PAGE EXTRACT ->
------------------------------
Gold and the Miners; The Journey Ahead

Gold’s bull market has, through twists and turns, been ongoing since 2000 and through coming twists and turns, will keep going.

Gold’s current bull market phase has been somewhat muted, compared to much of the 2000-2011 phase, when it was loud indeed. Much of that can be attributed to the fact that gold is still flatlining in relation to the S&P 500 and other major stock indexes (it has been rising since 2021 in relation to lesser and broader measures, like Small Caps and the Value Line Geometric Index), whereas gold boomed vs. SPX from 2000 to 2011.

Gold is now in the dumps in comparison to the great bull market in stocks, as instigated, nurtured and sustained by a decades-long bubble in inflationary policymaking; especially monetary (Fed and other central banks), but also fiscal (government) policymaking.

It seems outlandish to state that THIS is quiet…

…but that goes to show how far into nose bleed territory the stock market has gone with the policy bubble as its silent partner.

The fact is, with reference to the first chart above, gold is nowhere vs. the S&P 500. The policy bubble was kicked off by Greenspan’s Fed, but back in those more innocent days gold was the first mover against the monetary chicanery. Later came the Bernanke Fed and all manner of new and ingenious monetary evil cooked up in order to further manipulate bond markets to the will of Wall Street and the asset-owner class in general. Then came the ingenious MMT (Modern Monetary Theory), also known around these parts as TMM (Total Market Manipulation), and the system was subject to an ever tighter grip by policy that had no room for an asset that merely sits there representing honest value over time. Evil had won.

Paraphrasing Steven King, investors had “forgotten the face of their fathers”. Dorothy would say “we’re not in Kansas anymore”. The main character of my service’s Wonderland imagery would find herself down a rabbit hole where it seems anything is possible. And it has been possible, for decades.

The elegant “Continuum” (below) represents what WAS (a decades-long decline in long-term Treasury yields indicating another King quote: “nope, nuthin’ wrong here”, as disinflationary signaling allowed for inflationary action by Fed and government whenever it was perceived needed)… and now, since 2022, it represents what IS (a broken trend into a new phase of macro inflationary signaling). That break, almost by definition, means that outcomes from policymakers’ bond market manipulation going forward will not be what they were, pre-2022.

As a side note, the current decline from the highs in yields was fully anticipated in NFTRH and is expected to be an “interim” move – a final gasp for Goldilocks – before the next rise in yields and future inflation problem, which is likely to be worse than the one we’ve been easing out of in “Goldilocks” 2024, conveniently, an election year.

That is the preferred view due to the expectation that Fed and government will conduct business as usual, damn the torpedoes. But the biggest picture could also include a deflationary collapse at the hands of a bond market that has simply had enough, goes completely off script, and will no longer play ball at all to policymakers’ desires.
------------------------------
DATA ENTRIES ->
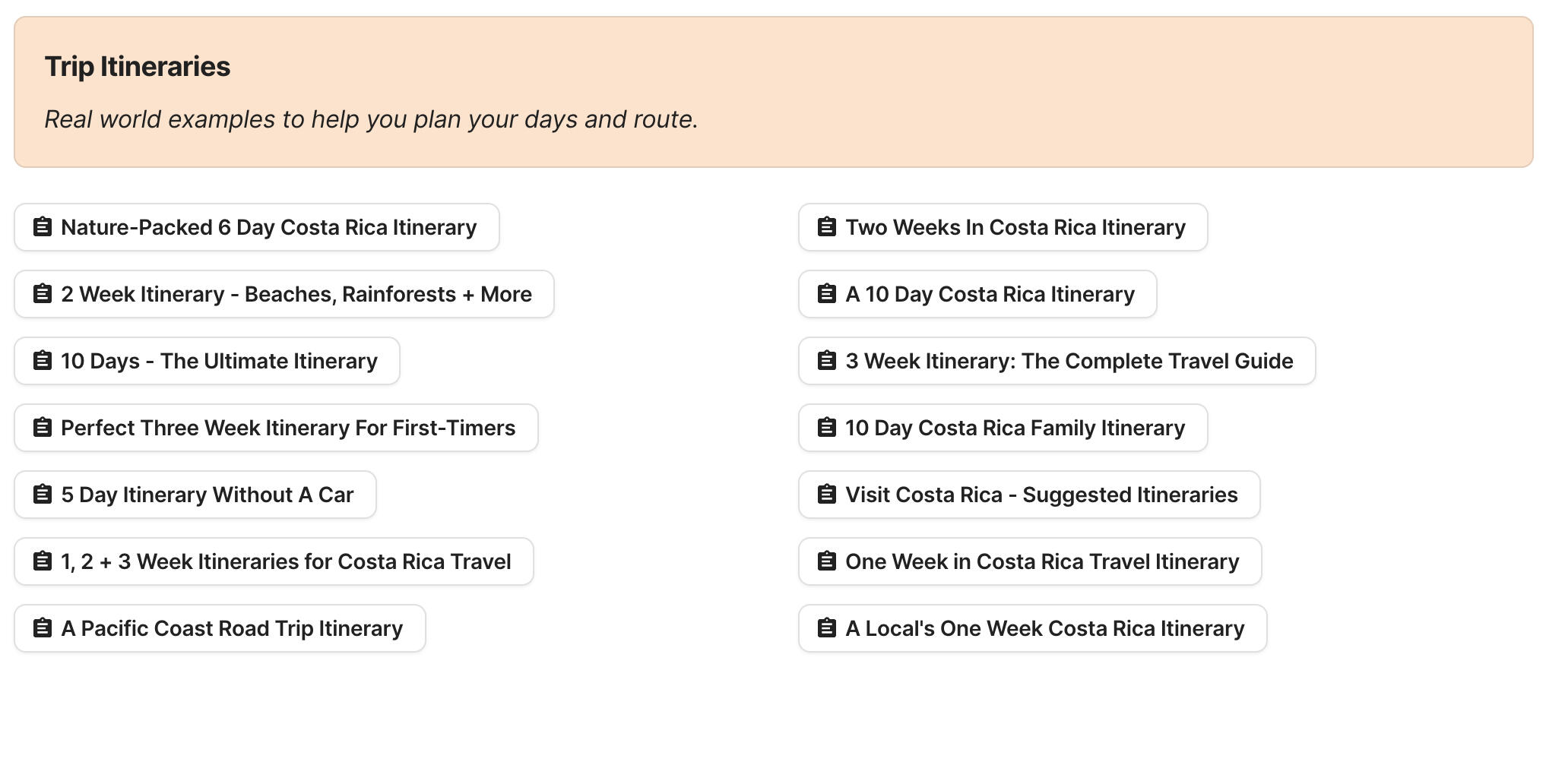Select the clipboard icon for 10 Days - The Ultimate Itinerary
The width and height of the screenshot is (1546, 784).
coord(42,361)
------------------------------
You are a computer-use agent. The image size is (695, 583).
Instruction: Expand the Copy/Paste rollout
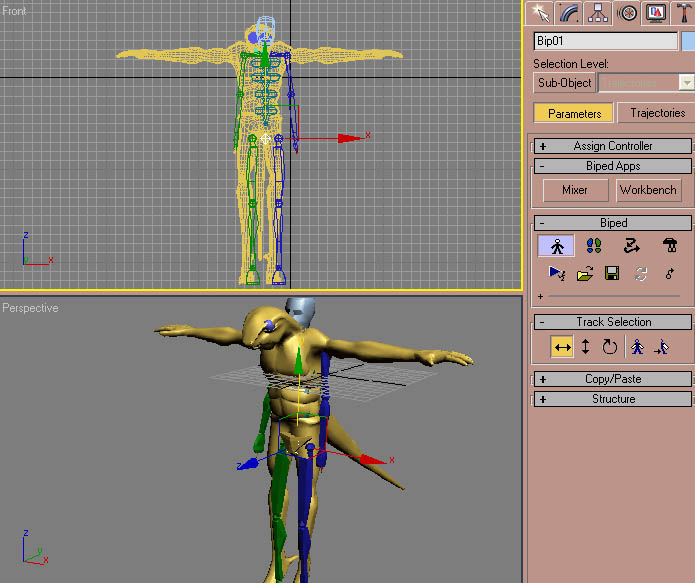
------------------------------
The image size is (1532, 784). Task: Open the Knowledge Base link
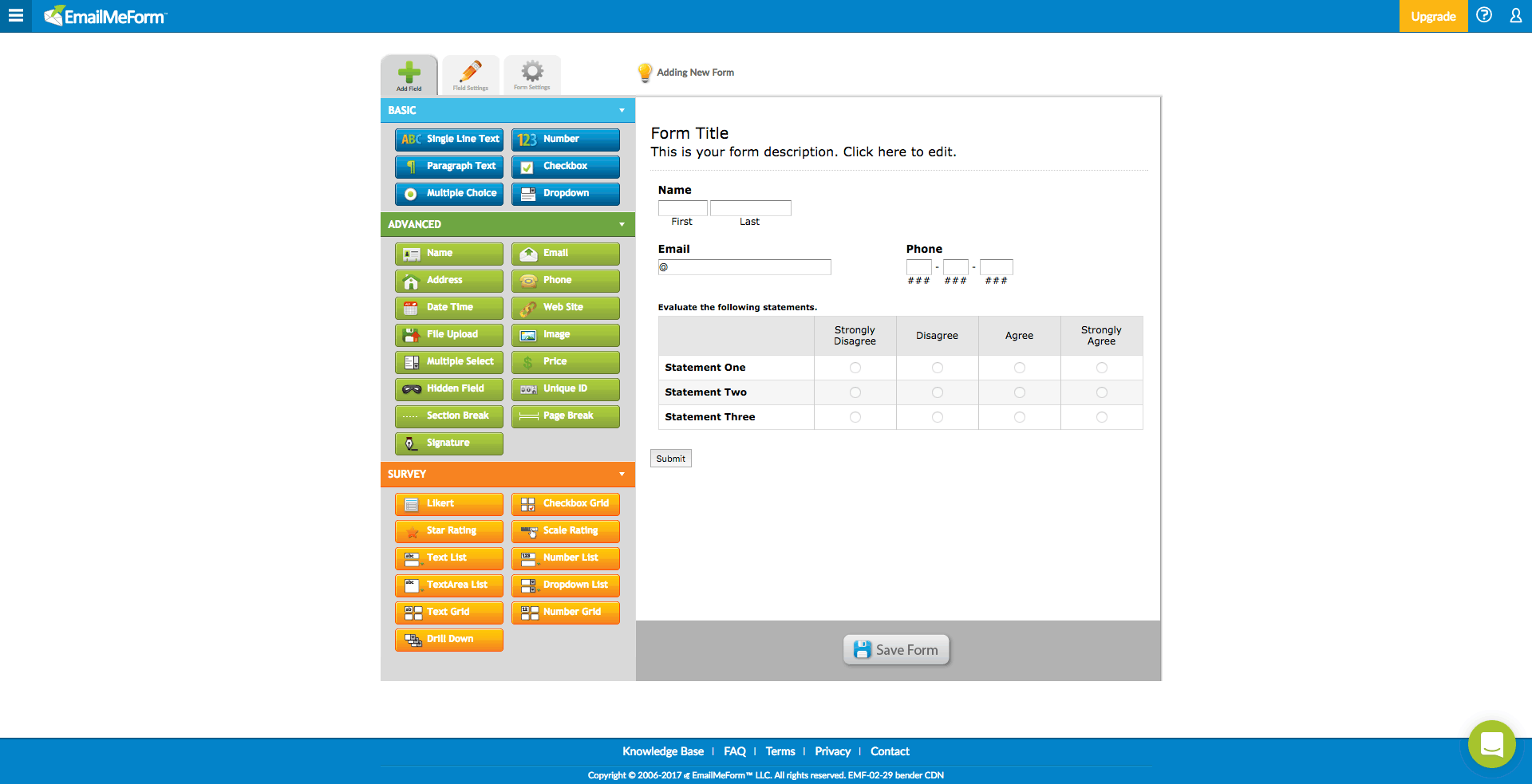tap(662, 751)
------------------------------
STATED GOAL -> In the article on gold and the miners, what alternative name is given for MMT (Modern Monetary Theory)?

CORRECT OUTPUT -> TMM (Total Market Manipulation)